Intermediate Code Generation
- Input: Annotated AST.
- Output: Platform‑independent Intermediate Representation (IR), often three‑address code.
- Example three‑address instruction: t1 = a + b
Optimization
- Input: IR.
- Output: Optimised IR.
- Goals: Reduce execution time, memory usage or power consumption.
- Typical techniques:
  - Constant folding – evaluate constant expressions at compile time.
    Before: t1 = 3 + 4
    After: t1 = 7
  - Dead‑code elimination.
  - Loop‑invariant code motion.
  - Peephole optimisation on generated machine instructions.
Code Generation
- Input: Optimised IR.
- Output: Target machine code or assembly language.
- Key tasks: Register allocation, instruction selection, instruction scheduling.
Linking & Loading
- Input: Object modules produced by the code generator.
- Output: Executable program ready to run.
- Linker role: Resolve external references, combine object files.
- Loader role: Place the program in memory and start execution.
- Static vs. dynamic linking:
  - Static linking: Library code is copied into the executable at compile time.
  - Dynamic linking: References to shared libraries are resolved at run‑time, reducing executable size and allowing library updates without recompilation.

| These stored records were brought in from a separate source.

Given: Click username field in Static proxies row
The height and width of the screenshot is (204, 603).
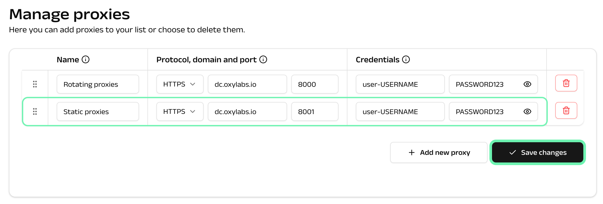Looking at the screenshot, I should coord(400,111).
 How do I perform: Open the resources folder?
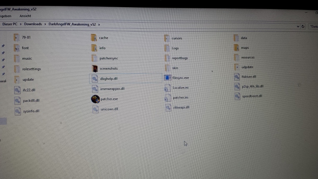247,57
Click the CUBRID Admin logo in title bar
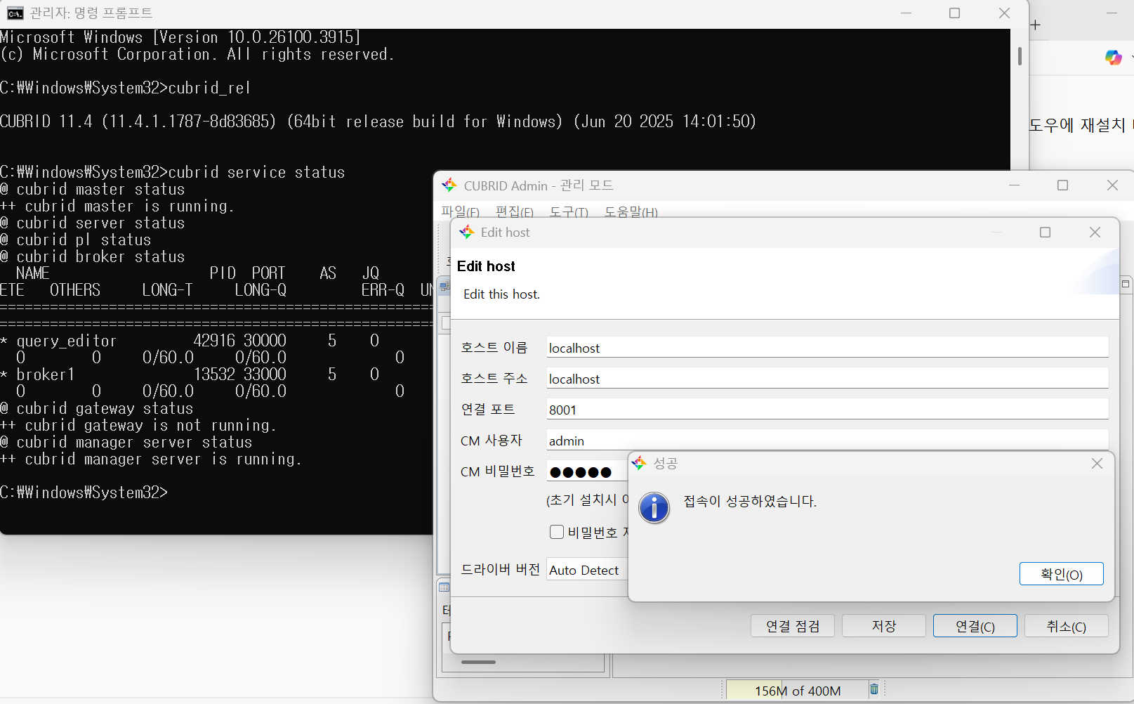This screenshot has height=704, width=1134. [x=449, y=185]
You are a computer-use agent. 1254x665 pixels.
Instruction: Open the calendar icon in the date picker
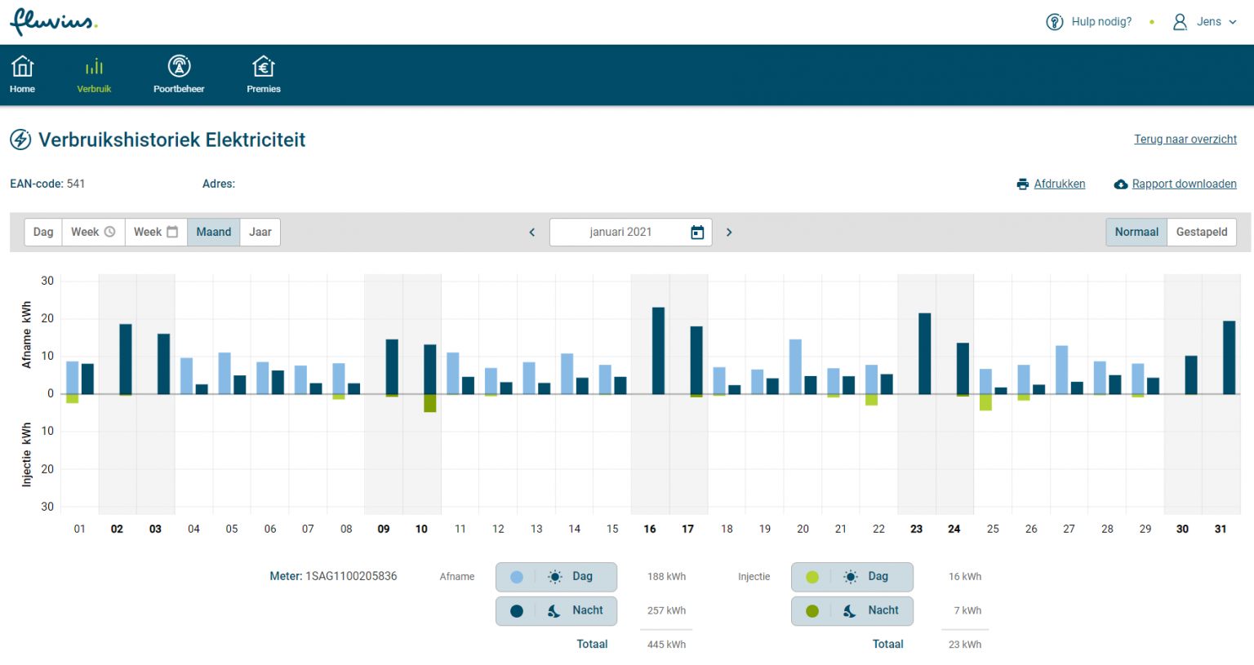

Symbol Table – Definition & Example

A symbol table is a data structure maintained by the compiler that records information about each identifier encountered in the source program.

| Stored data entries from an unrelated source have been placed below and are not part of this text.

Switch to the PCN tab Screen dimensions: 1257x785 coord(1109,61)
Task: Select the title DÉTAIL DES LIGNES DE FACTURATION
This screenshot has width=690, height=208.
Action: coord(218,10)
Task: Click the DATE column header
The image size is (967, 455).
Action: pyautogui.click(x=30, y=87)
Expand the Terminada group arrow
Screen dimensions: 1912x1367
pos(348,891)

Identifier	Type	Scope	Memory / Register
`total`	int	global	0x1004
`i`	int	for‑loop block	R5
`max`	float	function `calc`	0x200C

Typical Errors Detected at Each Stage

Stage	Typical Error Type	Example
Lexical analysis	Illegal character / malformed token	‘@’ in an identifier
Syntax analysis	Missing semicolon, mismatched parentheses	‘if (x > 0 { … }’
Semantic analysis	Type mismatch, undeclared variable, scope violation	Assigning `float` to `int` without conversion
Optimization	Transformation that changes program meaning (rare – indicates a bug in the optimiser)	Removing a side‑effecting statement
Linking	Unresolved external reference, duplicate symbol	Calling a function that is not defined in any linked library

Summary of Compilation Stages

Stage	Input	Output	Primary Purpose
Pre‑processor (optional)	Raw source code	Modified source code	Macro expansion, file inclusion, conditional compilation
Lexical analysis	Source characters	Token stream	Identify lexical units; build symbol table
Syntax analysis	Token stream	Parse tree / AST	Check grammatical structure using a BNF/EBNF grammar
Semantic analysis	AST	Annotated AST	Enforce language semantics (type, scope, declaration rules)
Intermediate code generation	Annotated AST	IR (e.g., three‑address code)	Provide a machine‑independent representation
Optimization	IR	Optimised IR	Improve execution time, memory usage, or power consumption
Code generation	Optimised IR	Target machine code / assembly	Translate to executable instructions; allocate registers
Linking & loading	Object modules	Executable program	Resolve external references (static/dynamic) and place program in memory

Key Points to Remember

Each stage produces an intermediate form that becomes the input for the next stage.
Early error detection (lexical → syntax) is easier to locate and fix than later errors (semantic, linking).
Optimisation can be applied at source, intermediate, or machine‑code level; the most exam‑focused techniques are constant folding and dead‑code elimination.
The front‑end (lexical, syntax, semantic) is language‑specific; the back‑end (IR, optimisation, code generation) is target‑machine specific – a design that promotes reuse.
Understanding the role of the symbol table, grammar rules and IR examples is essential for answering typical exam questions.

Typical Exam Question

Question: Explain the role of the symbol table during compilation and indicate at which stages it is accessed.

Answer outline:

Created during lexical analysis when an identifier is first encountered; an entry records its name, type, scope and (later) storage location.
Consulted in syntax analysis to verify that identifiers used in expressions have been declared.
Used extensively in semantic analysis for type checking, scope resolution and ensuring correct use of functions/arrays.
May be referenced again in code generation to allocate registers or memory addresses for each identifier.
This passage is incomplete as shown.